最初に異変に気がついたのはオルトスだった。何気にカップナプル邸に目を向けたオルトスは、不自然な所から光が漏れているのを見つけた。ちょうど地面の間際に通気口のような小窓があり、そこからほのかに光が発していたのだった。
「どうしたんだい?オルトス」
「いや、変な所から光が……」
ワグナスに聞かれたオルトスは、その光の方を指差した。ワグナスも立ち止まって思案顔になった。
「ここはカップナプル伯爵の邸宅か……」
ここが誰の邸宅であるかはオルトスは知らなかった。ワグナスはそういうことも知識として脳に入れているらしい。オルトスは素直に感心した。
「確か今日は皇帝陛下が伯爵邸にお成りをすることになっていたはずだ。その準備でもしているんだろう」
「いや、ワグナス。そんなことはいい。ここは皇宮から近い。まだ建築制限地区のはずだ」
ワグナスは顔色を変えた。オルトスが言わんとすることを理解したようだった。
帝国の法律では皇宮から一定距離にある建物は地下に部屋を作ることを禁止されている。これは叛乱の準備などをさせないためであった。
「そろそろ陛下が皇宮を出る頃じゃないか?」
皇帝がお成りになる邸宅に禁止されている地下室。明らかに怪しい事態にオルトスは困惑した。衛兵に訴えるべきではないかと言おうと思ったのだが、それよりも早くワグナスがカップナプル邸の柵を乗り越えようとしていた。
「ワグナス!」
オルトスは声を潜めて叫んだ。
「確認するんだ。君も来たまえ」
ワグナスは柵を乗り越え、カップナプル邸の庭に下り立っていた。わずかに逡巡したオルトスは、やむを得んとばかりに自らも柵に手をかけた。
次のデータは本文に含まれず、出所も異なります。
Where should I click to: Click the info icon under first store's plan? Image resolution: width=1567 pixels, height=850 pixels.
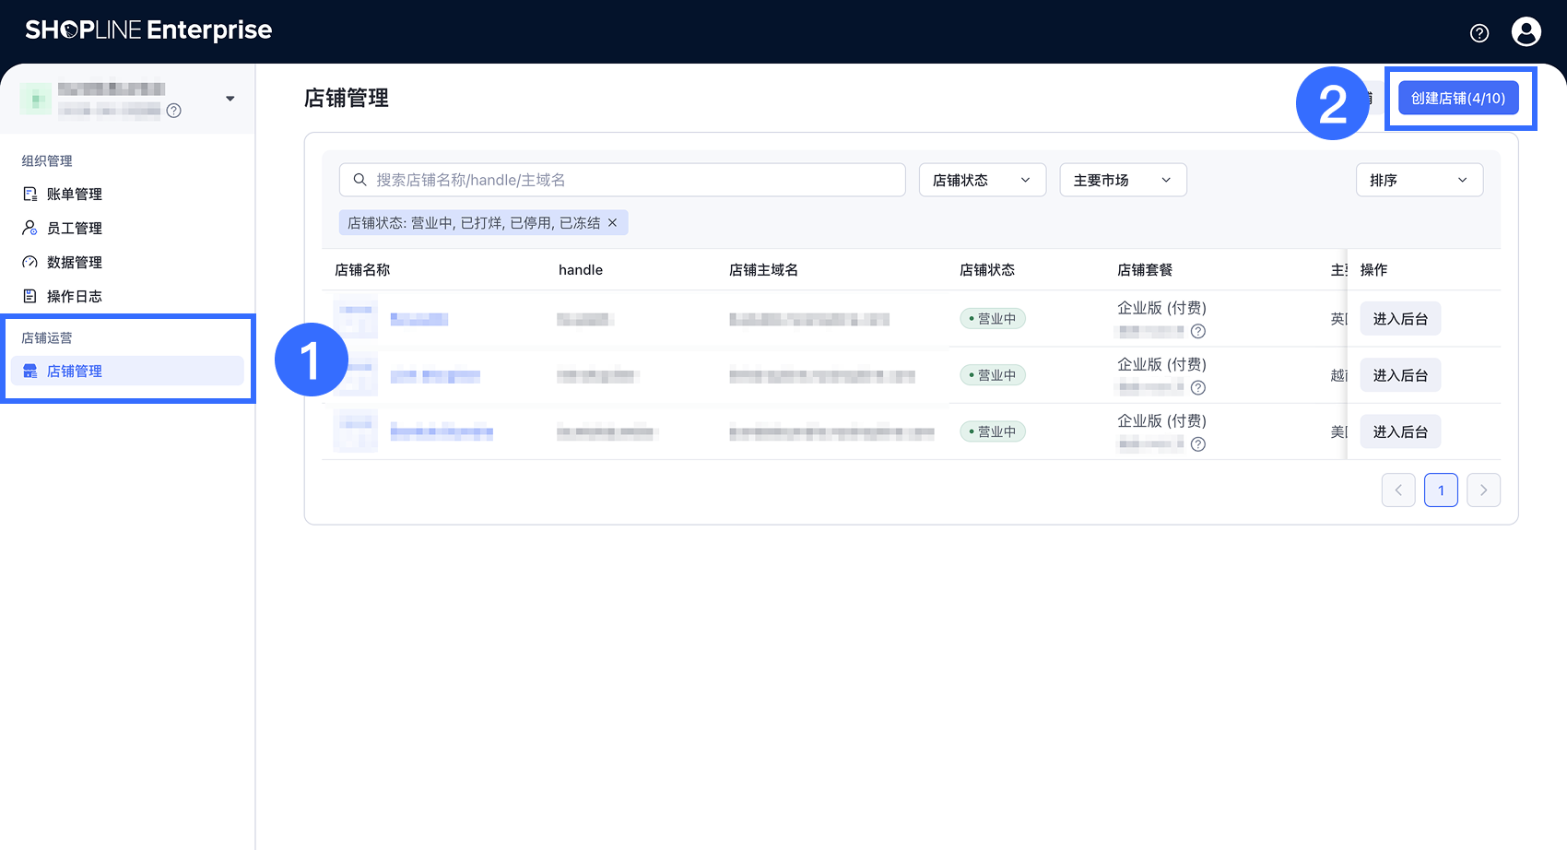click(x=1197, y=332)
もたもたとしながらも柵を越えたオルトスは、すでに邸宅の壁に張り付きながら例の小窓を覗いていた。
「見たまえ。どうやら我々の考えは当たりだ」
ワグナスに促されオルトスも小窓を覗いた。それほど広くない部屋の中に武装した兵士が数十人控えていた。オルトスはすぐに小窓から顔を離した。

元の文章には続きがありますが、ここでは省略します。